Find if there are elements (x,y,z) in unsorted array so that x + y = z

Question

Given an unsorted array A[1...n].Write an algorithm that returns true if there are three elements A[i], A[j], A[k] in A so that A[i]+ A[j] = A[k], otherwise the algorithm must return false (note that may be that A[i] = A[j] and it is legal). Needed time is O(n^2). I come up with an algorithm that works in O(n^2 * log(n)). My algorithm sorts the Array and then for each couple of two elements x,y uses binary search to find whether there is an element x+y. Is there a faster solution that takes O(n^2)?

Answer 1

You could sort the array first - O(nlogn)

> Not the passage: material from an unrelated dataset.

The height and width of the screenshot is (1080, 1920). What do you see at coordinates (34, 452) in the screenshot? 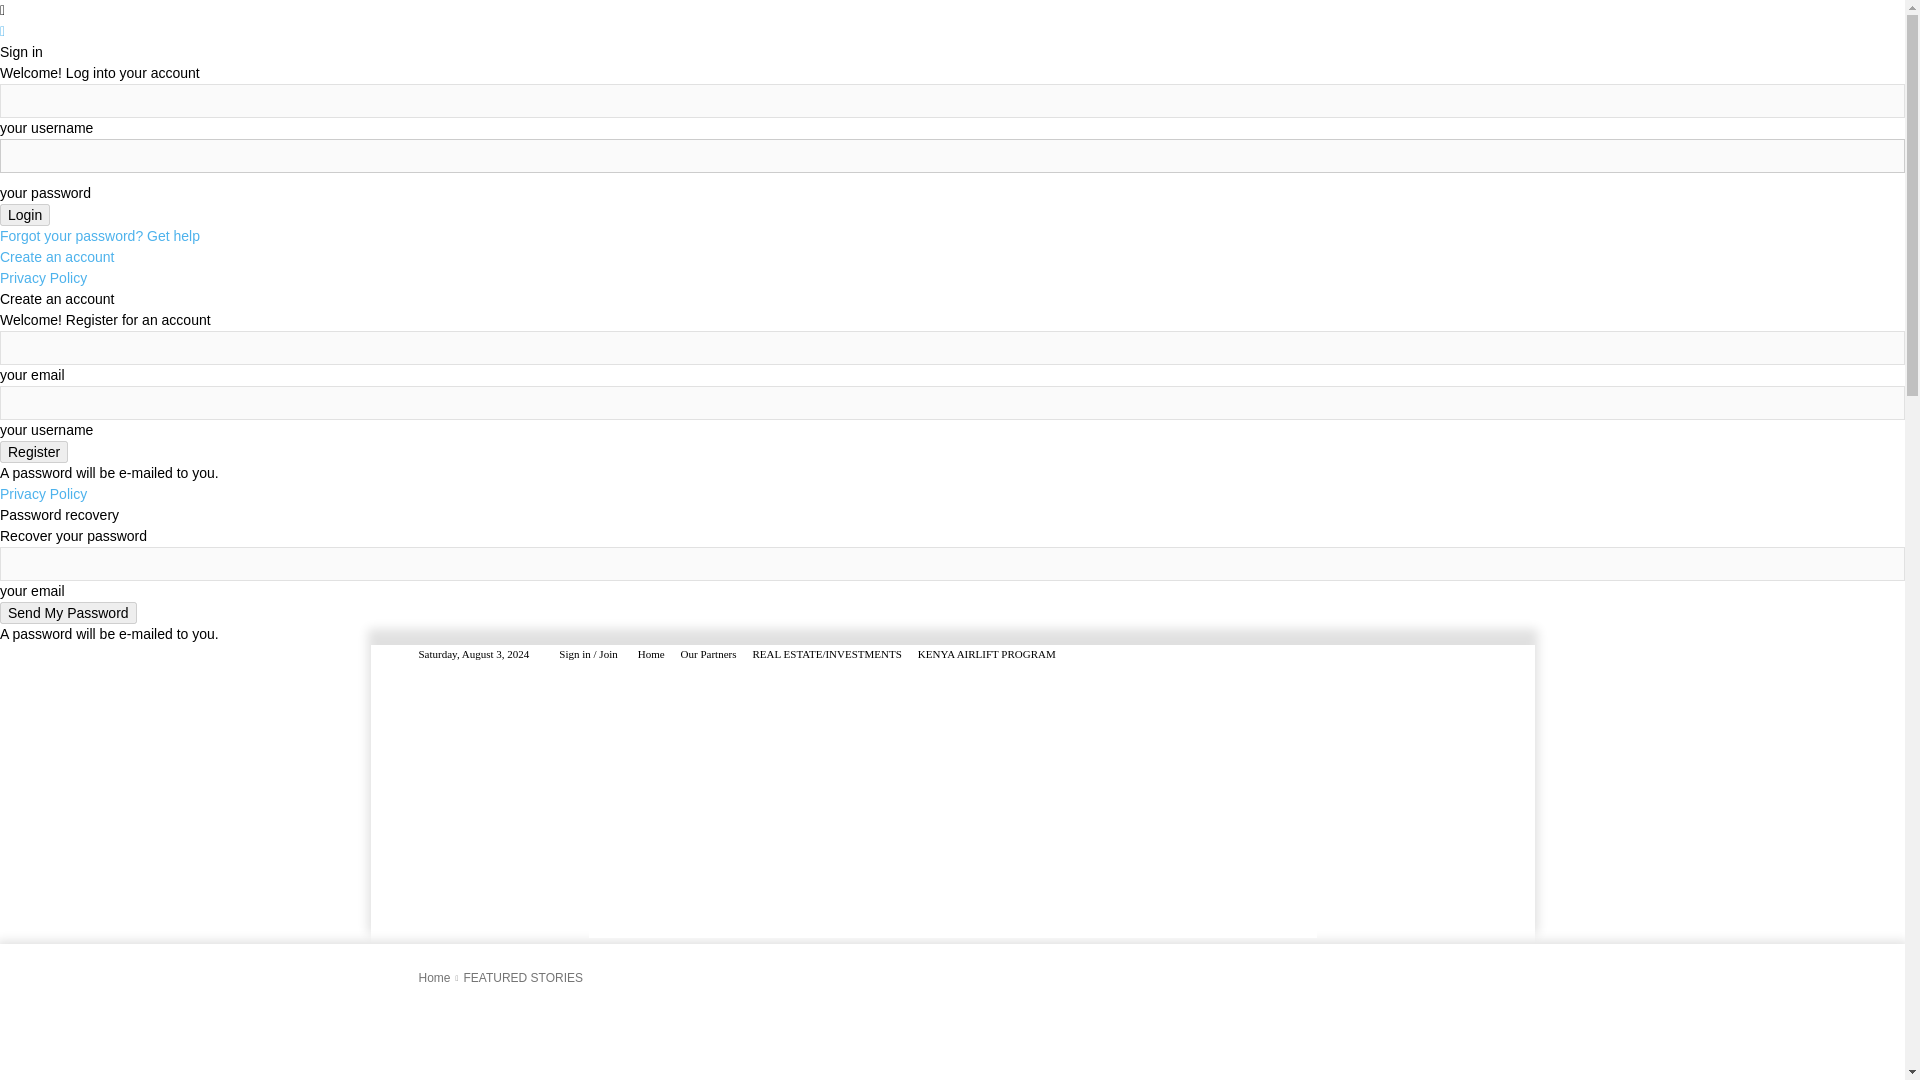
I see `Register` at bounding box center [34, 452].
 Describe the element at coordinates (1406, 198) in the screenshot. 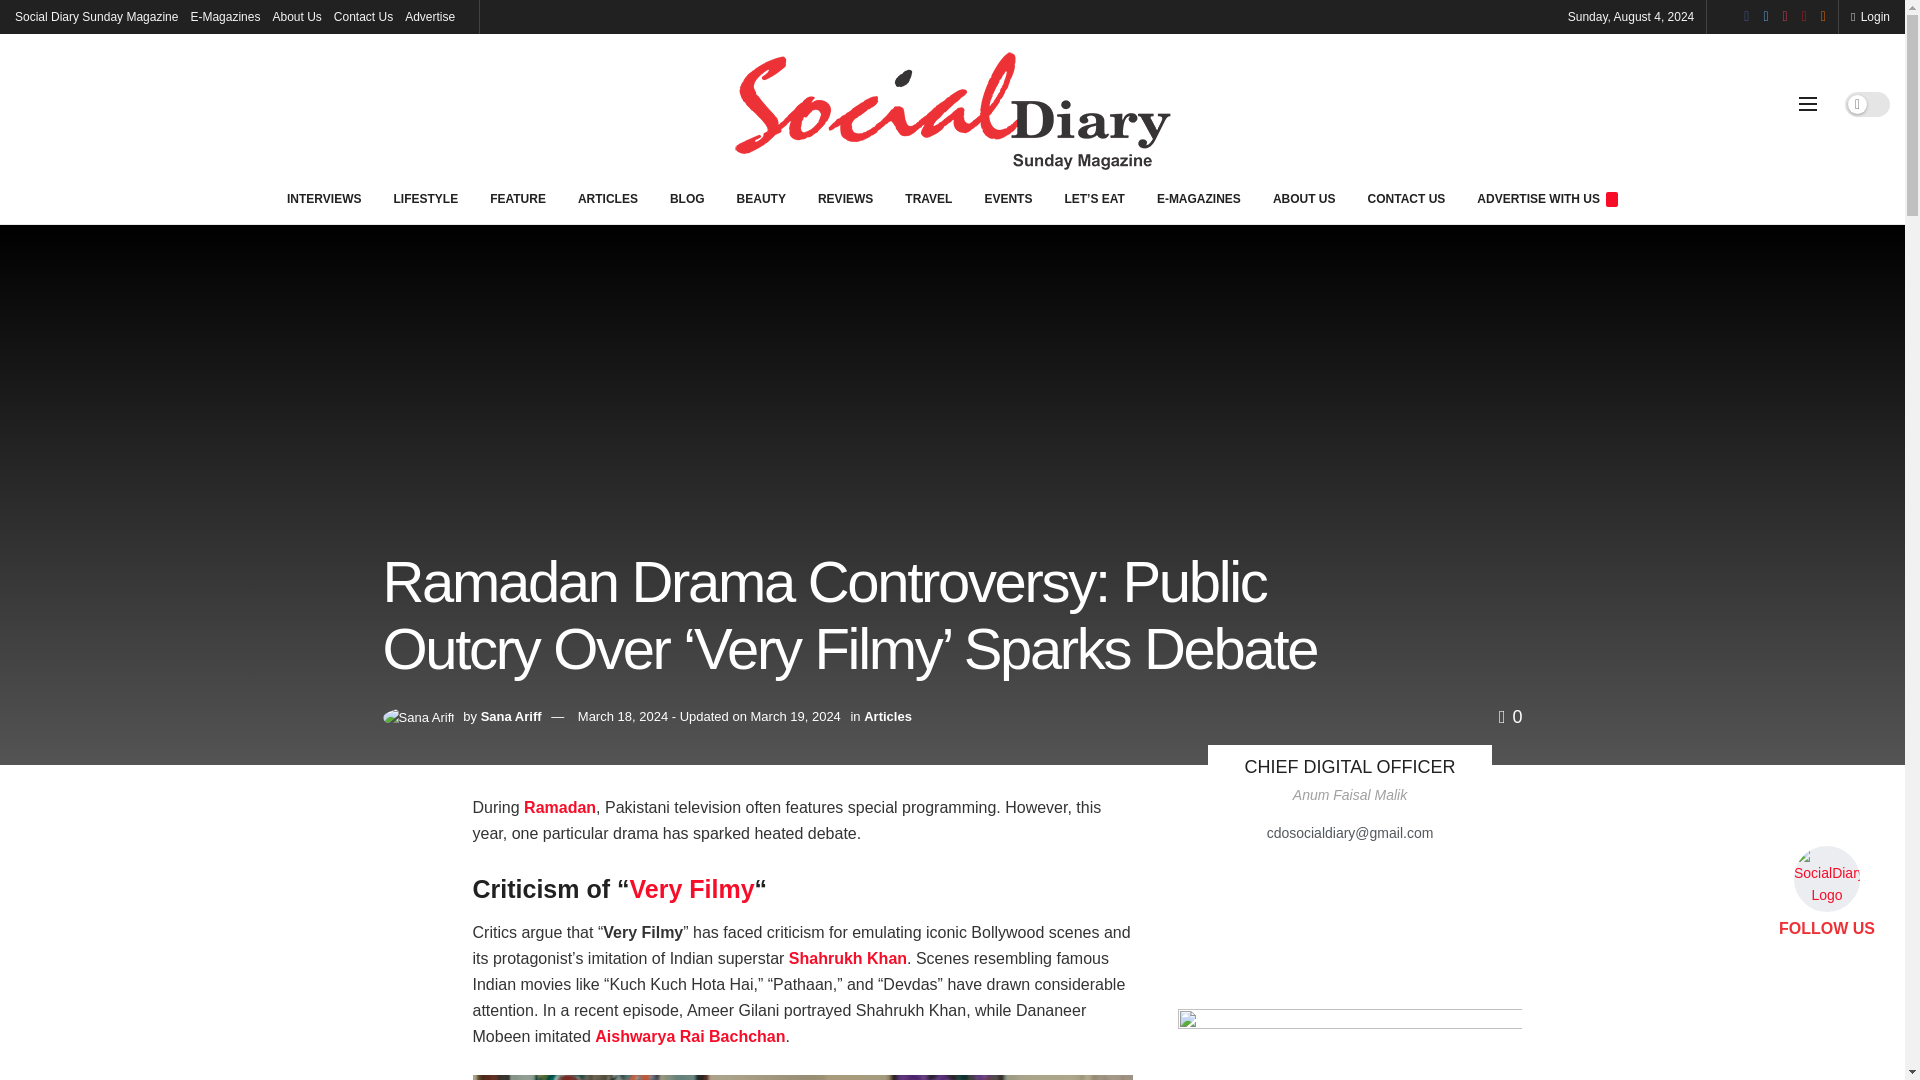

I see `CONTACT US` at that location.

Then it boils down to finding two sum for A[k] among the elements A[0] .. A[k-1] for any element A[k]

The two sum for a sorted array can be found in O(n) with two pointer technique like:

boolean searchSum( int k, int[] A ) {
      if ( k > A.length - 1 || k < 2 ) return false;
      i = 0, j = k-1

      while ( i < j ) { 

            if (A[i] + A[j] == A[k]) 
                return true; 
            else if (A[i] + A[j] < A[k]) 
                i++; 
            else
                j--; 
      } 

      return false; 
}

for each k it is O(k-1) and overall the complexity should be O(n^2) .

you could call searchSum like:

boolean myMethod( int[] A ) {

   sort(A);
   for ( int i = A.length - 1; i >= 2; i-- ) {
      if ( searchSum( i, A ) ) {
        return true;
      }
   }

   return false;
}

Answer 2

您可以创建具有O（1）查找的A元素的哈希表，并将其用于搜索x + y。